Dr. Ashish Jha famously said this, despite the bivalent vaccine being approved using data from eight mice. To date, there has never been a randomised controlled trial of the bivalent vaccine. In my opinion, the data are crystal clear that young people should not get the bivalent vaccine. It would have also spared many children myocarditis
Misinformation #10: One in five people get long Covid
The Centers for Disease Control and Prevention claims that 20% of Covid infections can result in long Covid. But a U.K. study found that only 3% of Covid patients had residual symptoms lasting 12 weeks. What explains the disparity?
It’s often normal to experience mild fatigue or weakness for weeks after being sick and inactive and not eating well. Calling these cases long Covid is the medicalisation of ordinary life.
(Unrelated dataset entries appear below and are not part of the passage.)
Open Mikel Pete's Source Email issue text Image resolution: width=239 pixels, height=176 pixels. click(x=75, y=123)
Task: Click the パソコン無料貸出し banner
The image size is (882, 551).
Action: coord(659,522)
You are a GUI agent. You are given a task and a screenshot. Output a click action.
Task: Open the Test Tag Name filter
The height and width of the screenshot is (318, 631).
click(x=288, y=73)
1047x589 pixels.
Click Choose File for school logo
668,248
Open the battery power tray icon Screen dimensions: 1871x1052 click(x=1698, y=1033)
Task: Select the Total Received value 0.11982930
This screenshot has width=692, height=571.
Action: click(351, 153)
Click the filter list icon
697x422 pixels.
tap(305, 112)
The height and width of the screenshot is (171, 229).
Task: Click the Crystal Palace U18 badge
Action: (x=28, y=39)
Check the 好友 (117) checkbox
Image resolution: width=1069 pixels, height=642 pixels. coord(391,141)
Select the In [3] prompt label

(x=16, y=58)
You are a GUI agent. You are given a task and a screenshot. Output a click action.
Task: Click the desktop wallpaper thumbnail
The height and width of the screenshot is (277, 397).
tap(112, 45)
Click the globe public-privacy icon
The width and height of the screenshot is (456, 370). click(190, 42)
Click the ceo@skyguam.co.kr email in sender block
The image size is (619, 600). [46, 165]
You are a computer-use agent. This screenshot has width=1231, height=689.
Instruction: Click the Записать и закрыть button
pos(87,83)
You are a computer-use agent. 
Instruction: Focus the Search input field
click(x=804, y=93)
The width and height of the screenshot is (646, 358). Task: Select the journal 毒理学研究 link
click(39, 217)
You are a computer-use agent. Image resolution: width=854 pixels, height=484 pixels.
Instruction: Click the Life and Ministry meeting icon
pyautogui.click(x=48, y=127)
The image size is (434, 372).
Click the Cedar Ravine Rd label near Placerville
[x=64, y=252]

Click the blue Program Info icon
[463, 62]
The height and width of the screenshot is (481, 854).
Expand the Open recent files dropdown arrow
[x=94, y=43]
What’s most amazing about all the misinformation conveyed by CDC and public health officials, is that there has been no apologies for holding on to their recommendations for so long after the data became apparent that they were dead wrong. Public health officials said “you must” when the correct answer should have been “we’re not sure.”
Early on, in the absence of good data, public health officials chose a path of stern paternalism. Today, they are in denial of a mountain of strong studies showing that they were wrong.
At minimum, CDC should come clean and the FDA should add a warning label to Covid vaccines, clearly stating what is now known. A mea culpa by those who led us astray would be a first step to rebuilding trust.